Lorentz force and Newton's law

[v_pino]

Homework Statement

This problem asks you to work out the dielectric function of a gas of particles with number density n, charge q, and mass m, with a steady magnetic field applied in the z direction.

Assume an electric field in the x direction,

E_x(t)=E_xe^{-i \omega t}

is applied. Write down the x and y components of the Newton’s Law using the Lorentz force equation and no damping. Assume a solution for the velocity of the form,

v_x(t)=v_{x0}e^{-i \omega t}

and

v_y(t)=v_{y0}e^{-i \omega t}

Solve for v_x0 and v_y0 in terms of E_x and the cyclotron frequency,

\omega_c = qB/m

Homework Equations

\mathbf{F}=q(\mathbf{E}+\mathbf{v}\times \mathbf{B})

\mathbf{F}=m \mathbf{a}

The Attempt at a Solution

m \frac{d \mathbf{v}}{dt}=q(\mathbf{E}+\mathbf{v}\times \mathbf{B})

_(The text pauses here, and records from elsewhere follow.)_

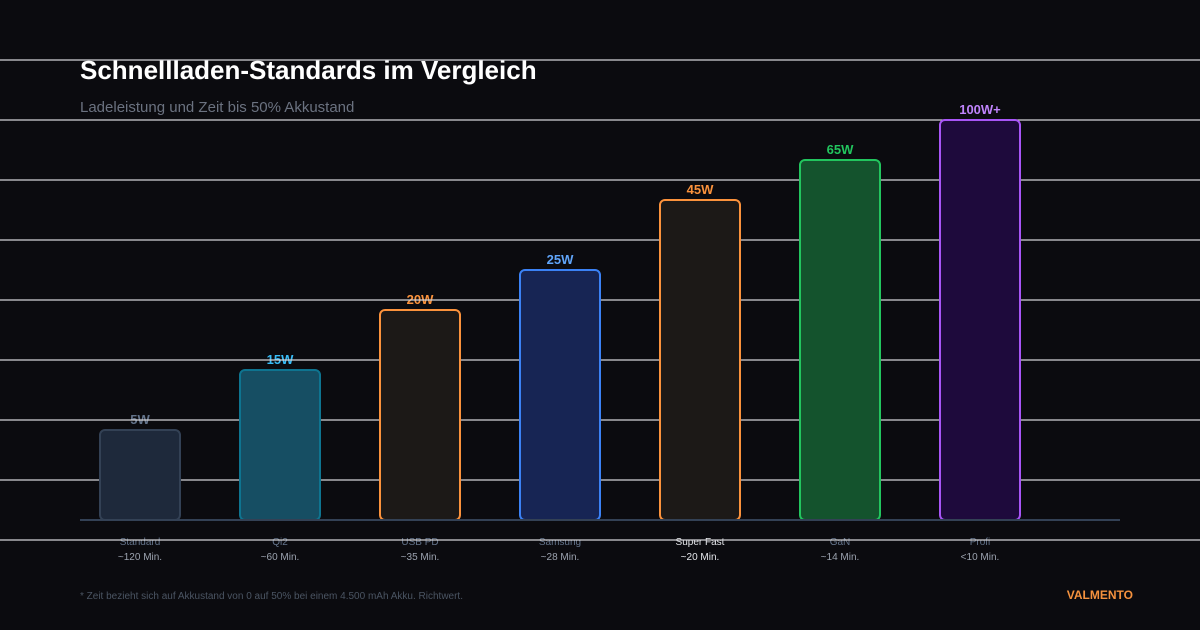 The height and width of the screenshot is (630, 1200). What do you see at coordinates (560, 260) in the screenshot?
I see `bar-value-label: 25W` at bounding box center [560, 260].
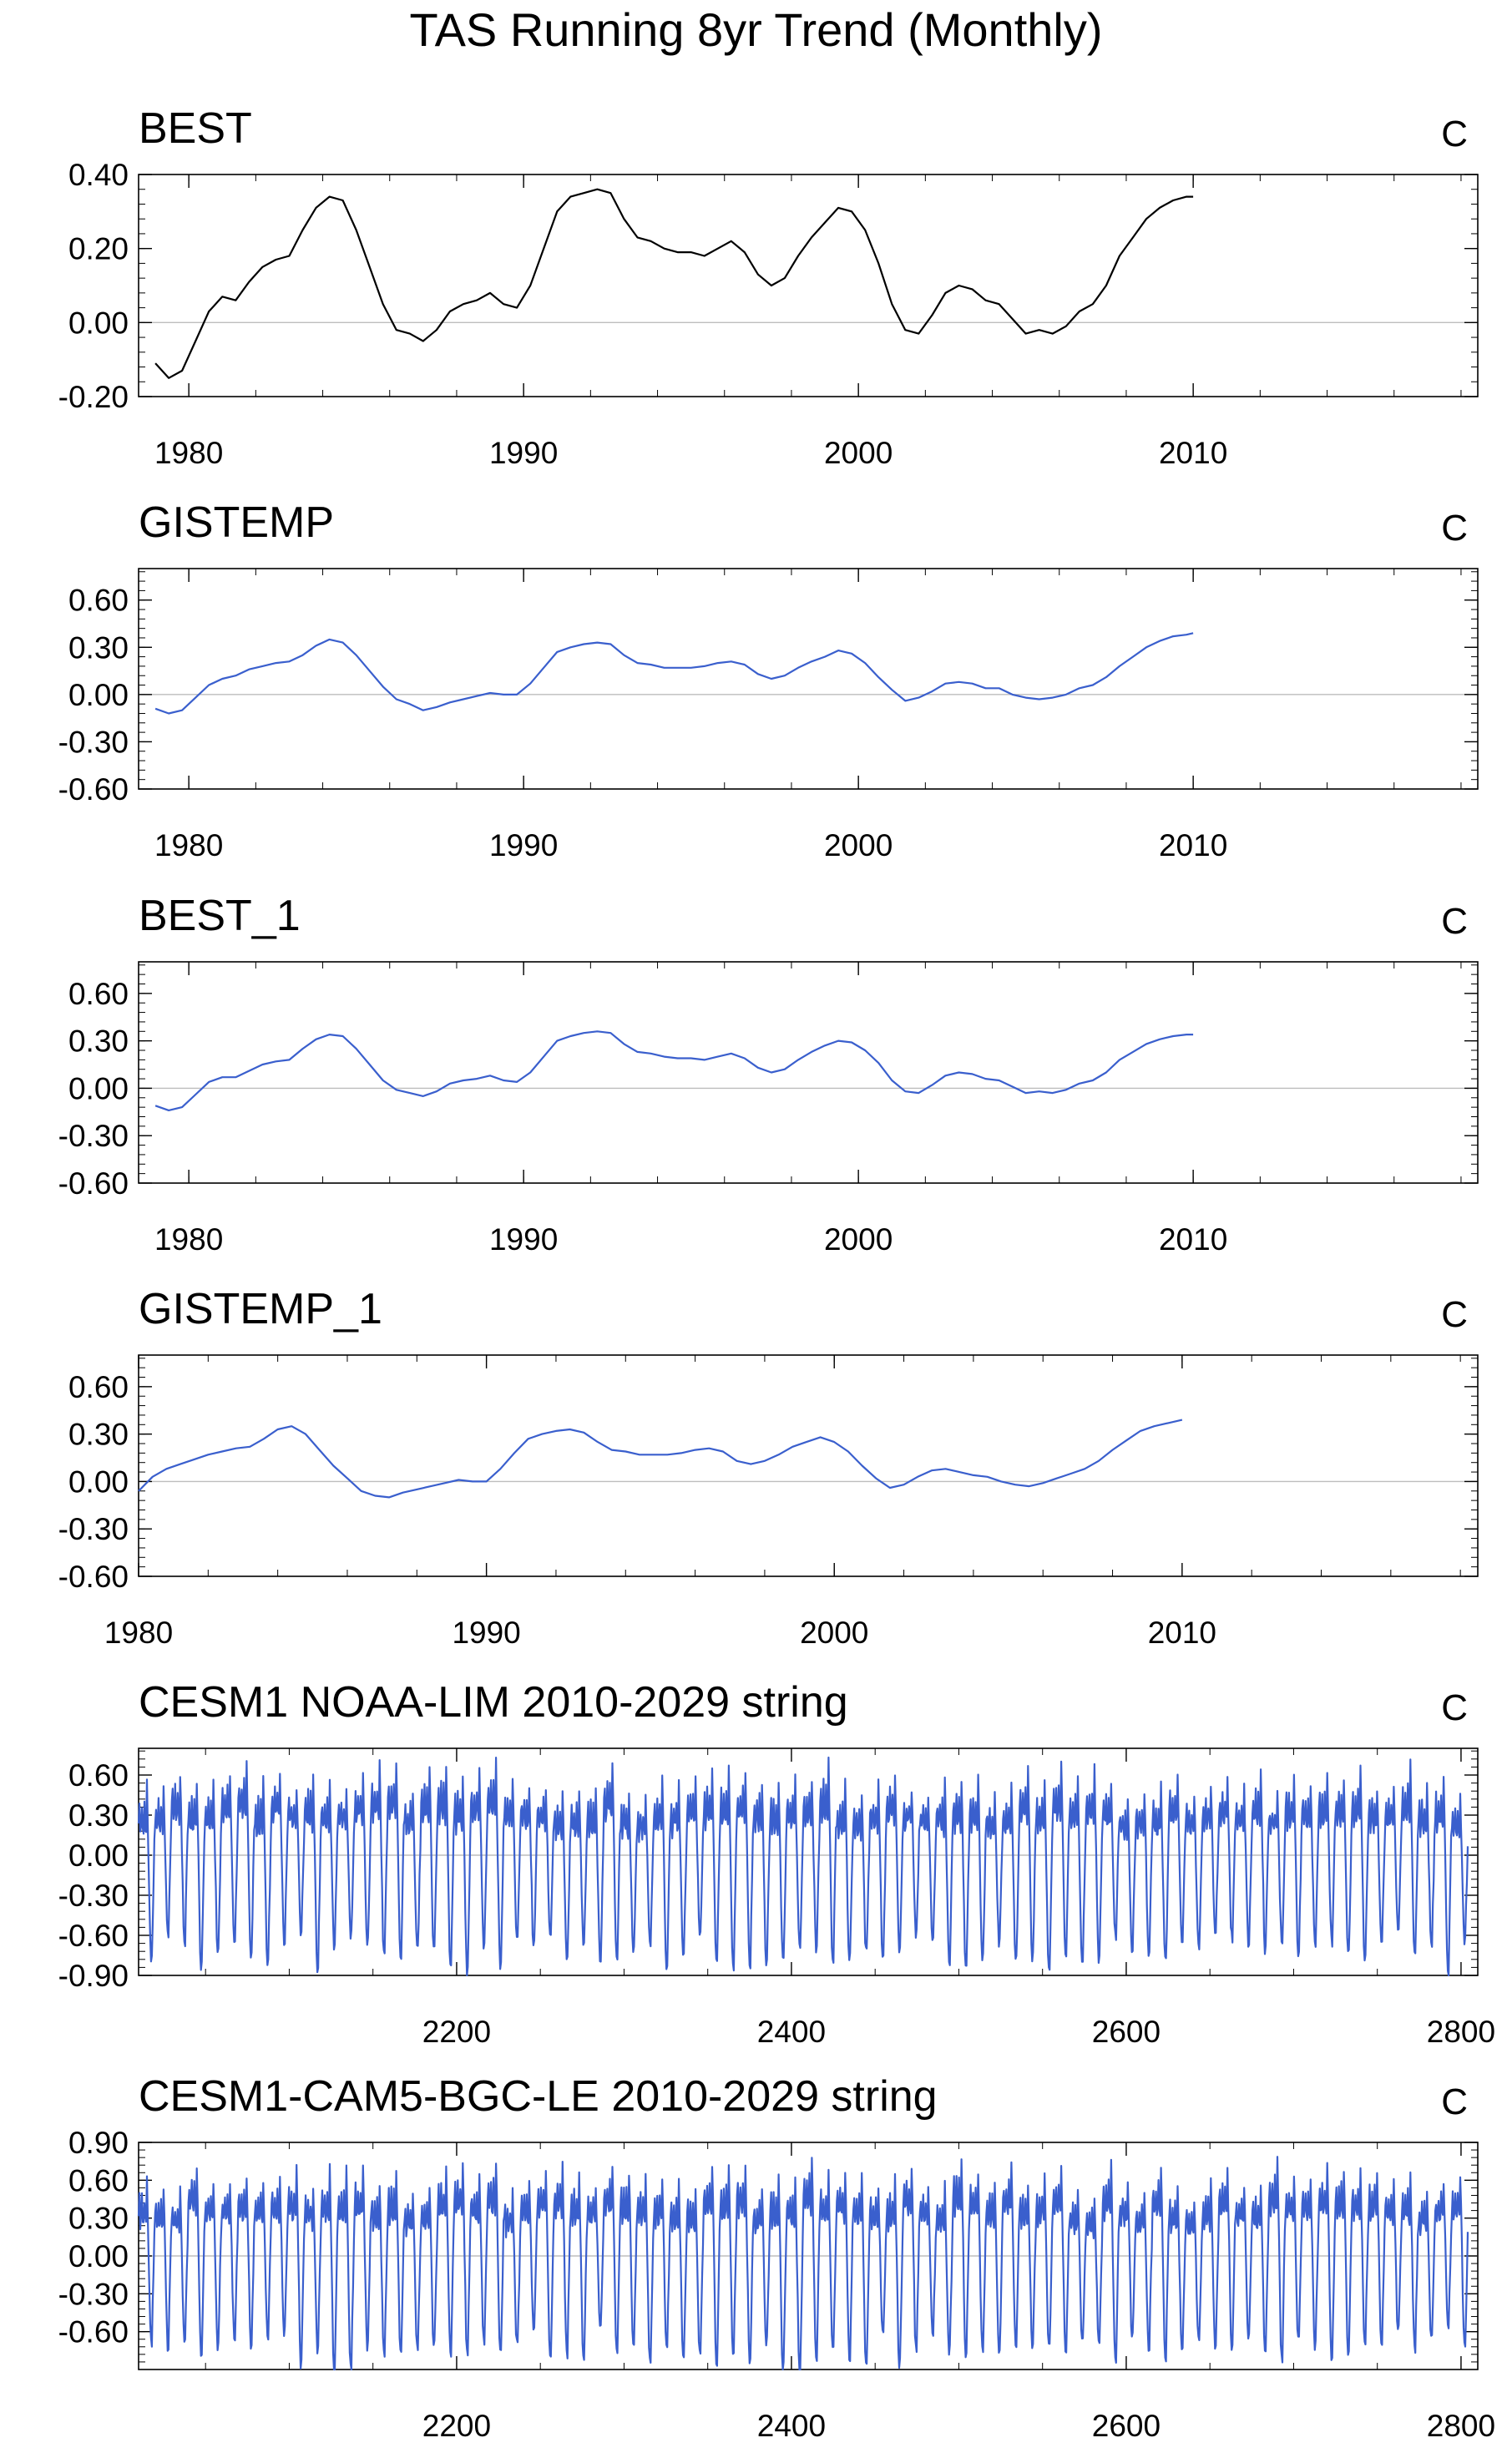 The image size is (1512, 2458). I want to click on panel-title: BEST_1, so click(220, 916).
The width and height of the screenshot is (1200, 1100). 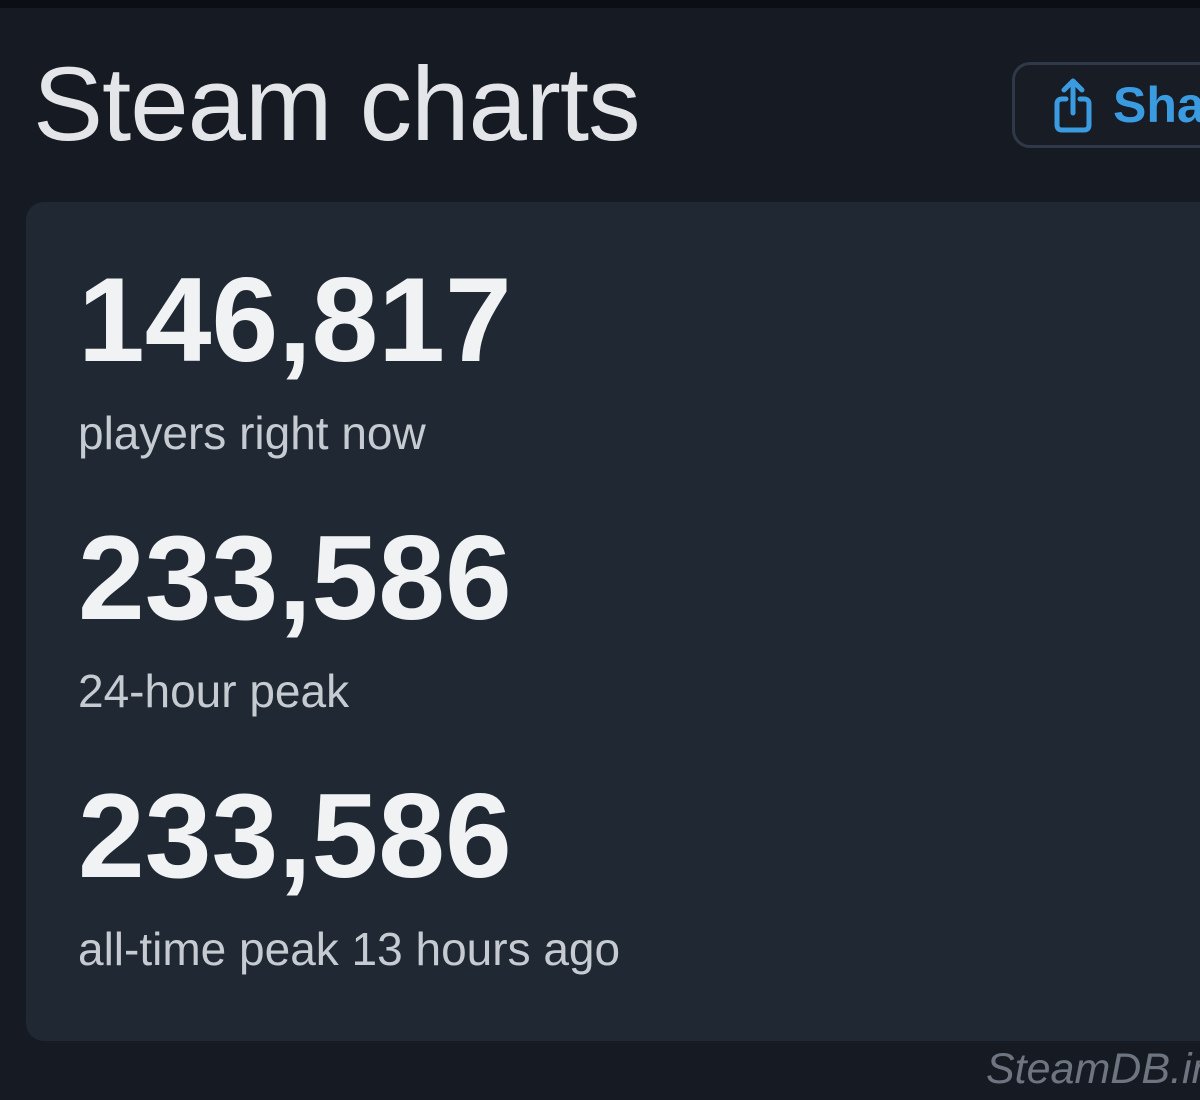 I want to click on window-top-strip, so click(x=600, y=4).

\frac{dv_x}{dt}=-i \omega v_{x0}e^{-i \omega t}

\frac{dv_y}{dt}=-i \omega v_{y0}e^{-i \omega t}

I am having trouble pulling all these equations to write out the components of Newton's law.

 

[darkys]

I am not sure how to solve for v_x0 and v_y0 in terms of E_x and the cyclotron frequency. Any help would be greatly appreciated!